WHAT THIS TASK INVOLVES: Copy every line in the listing that contains "agent".

++++ SUPPLIED MATERIAL ++++

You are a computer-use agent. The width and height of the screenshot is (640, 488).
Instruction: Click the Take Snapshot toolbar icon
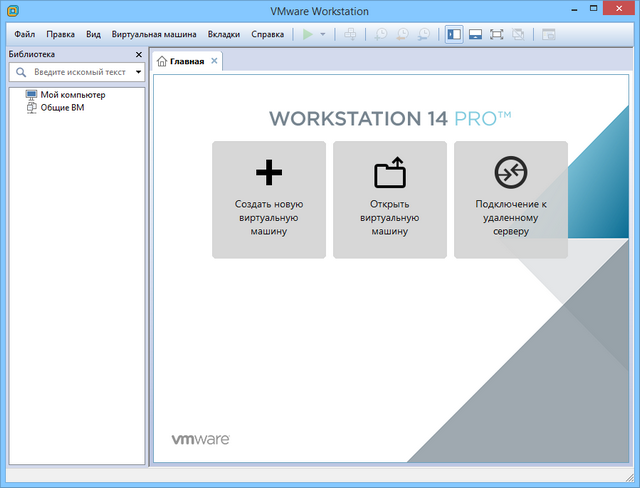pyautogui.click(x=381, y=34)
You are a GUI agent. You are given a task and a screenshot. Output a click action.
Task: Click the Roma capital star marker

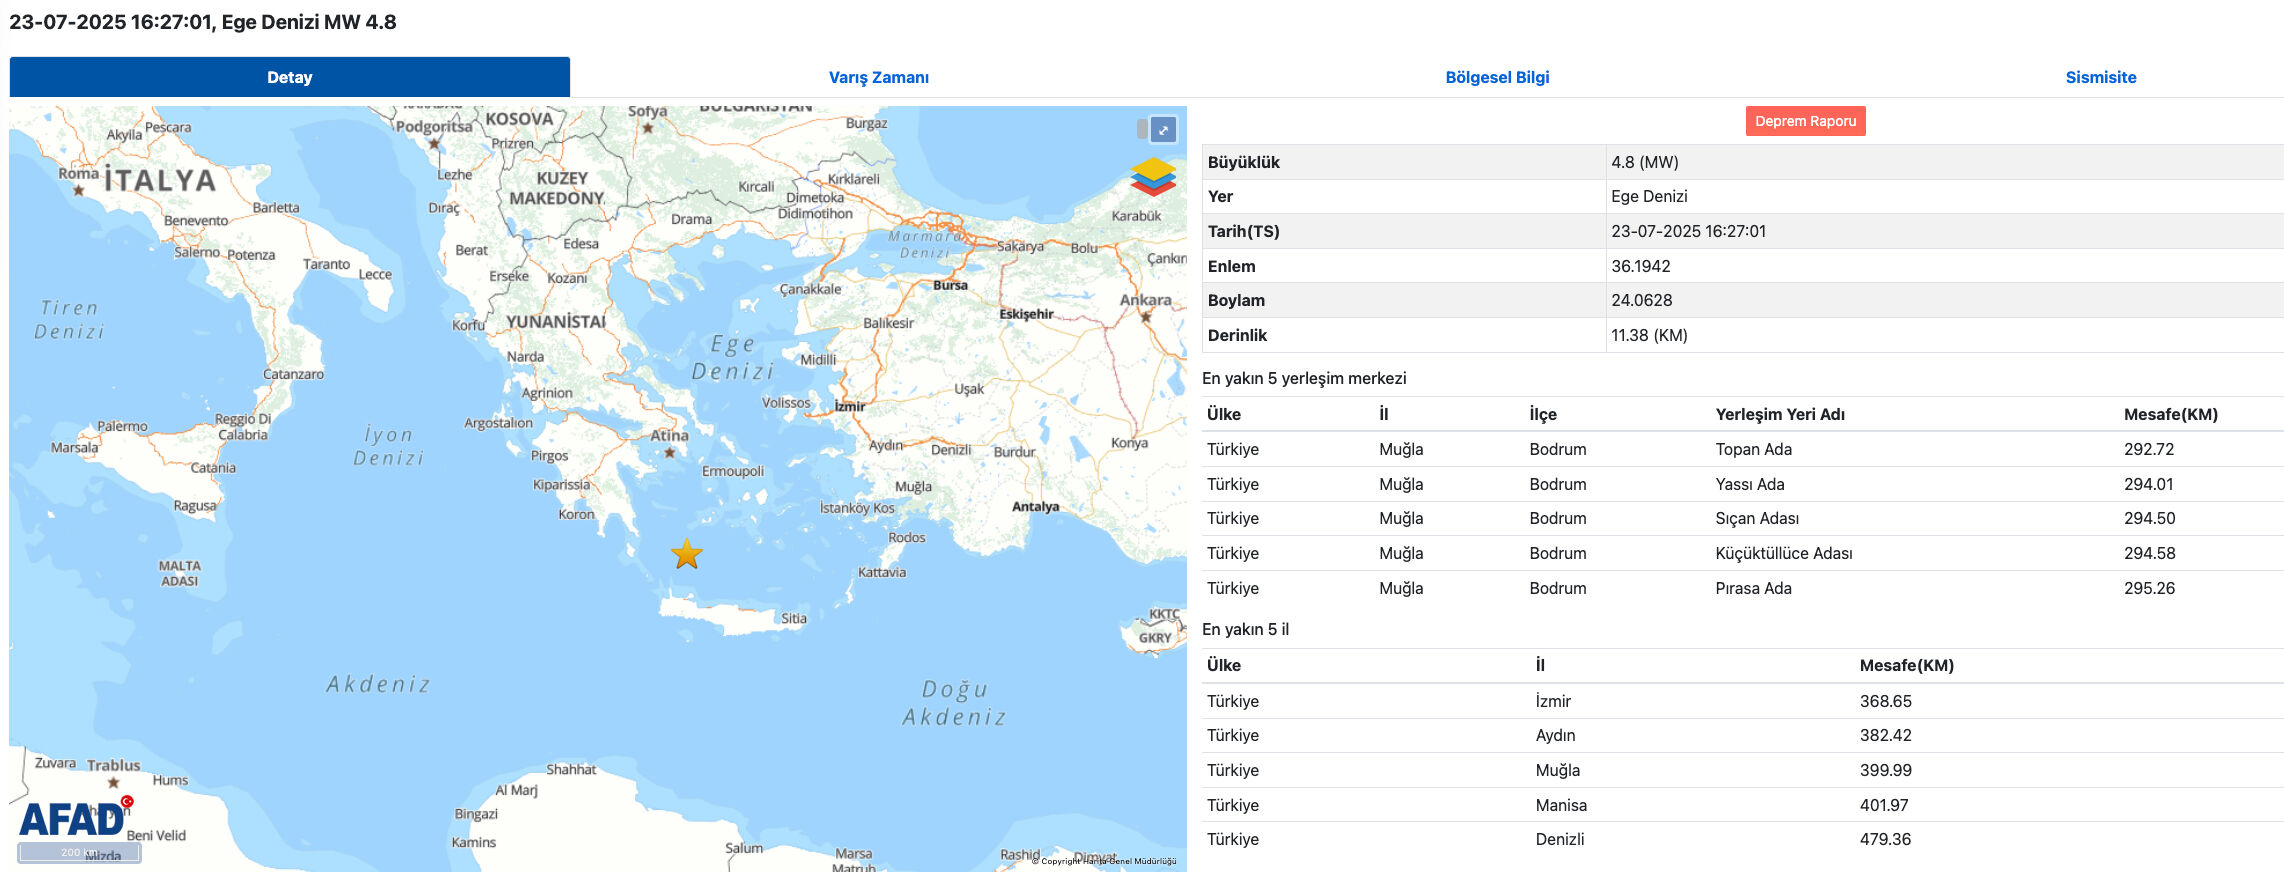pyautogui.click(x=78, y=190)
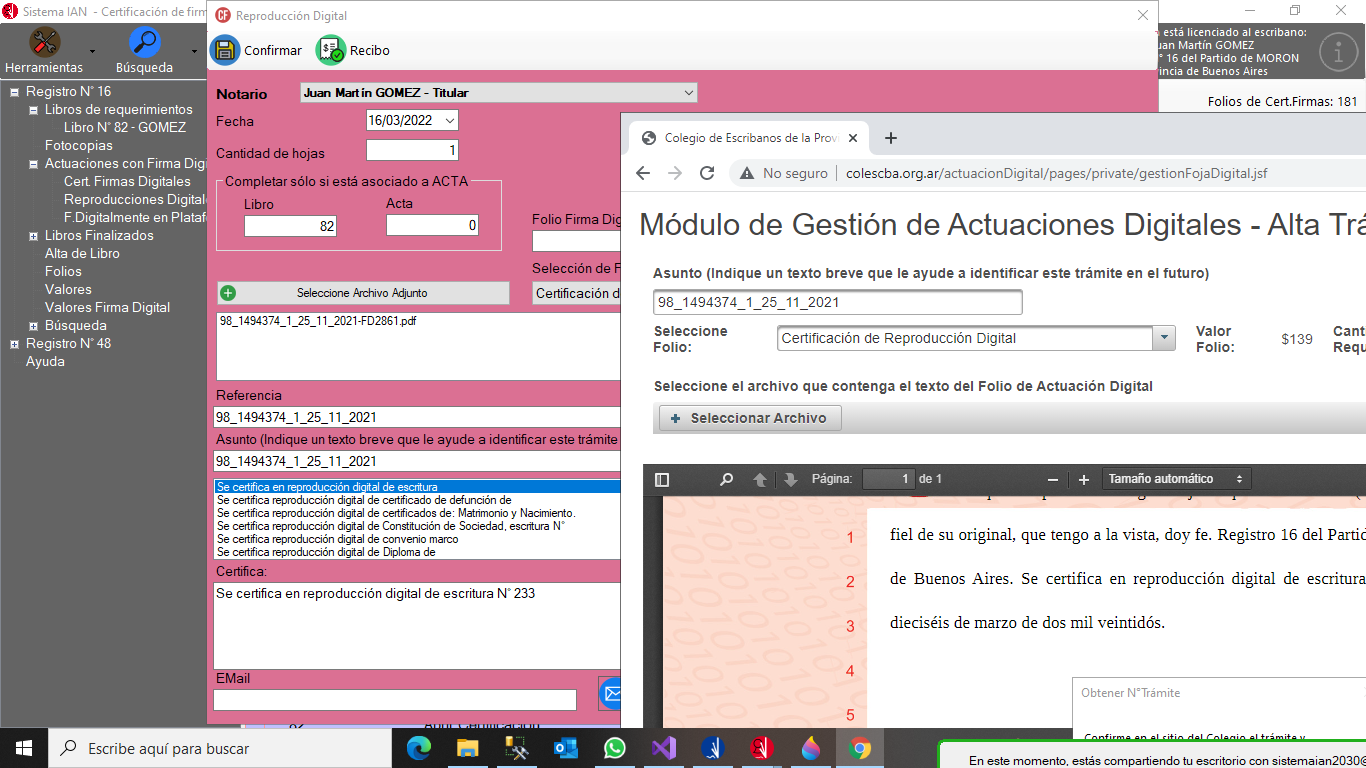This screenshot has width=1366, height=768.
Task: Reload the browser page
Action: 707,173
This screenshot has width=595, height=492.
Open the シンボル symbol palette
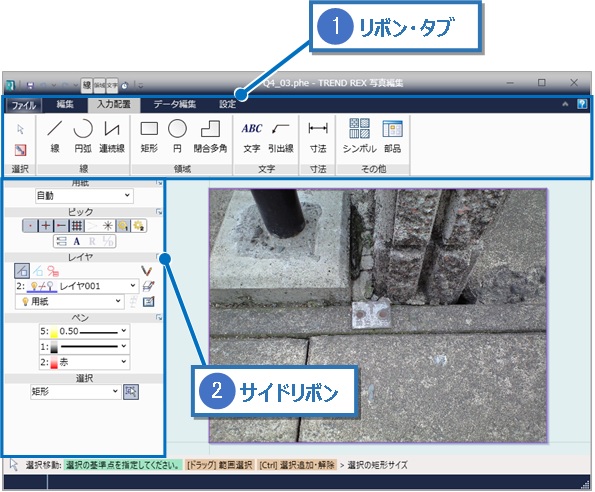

++++

OUTPUT OF THE TASK:
You are a computer-use agent. The width and height of the screenshot is (640, 488).
You are a GUI agent. You are given a task and a screenshot. Output a click action.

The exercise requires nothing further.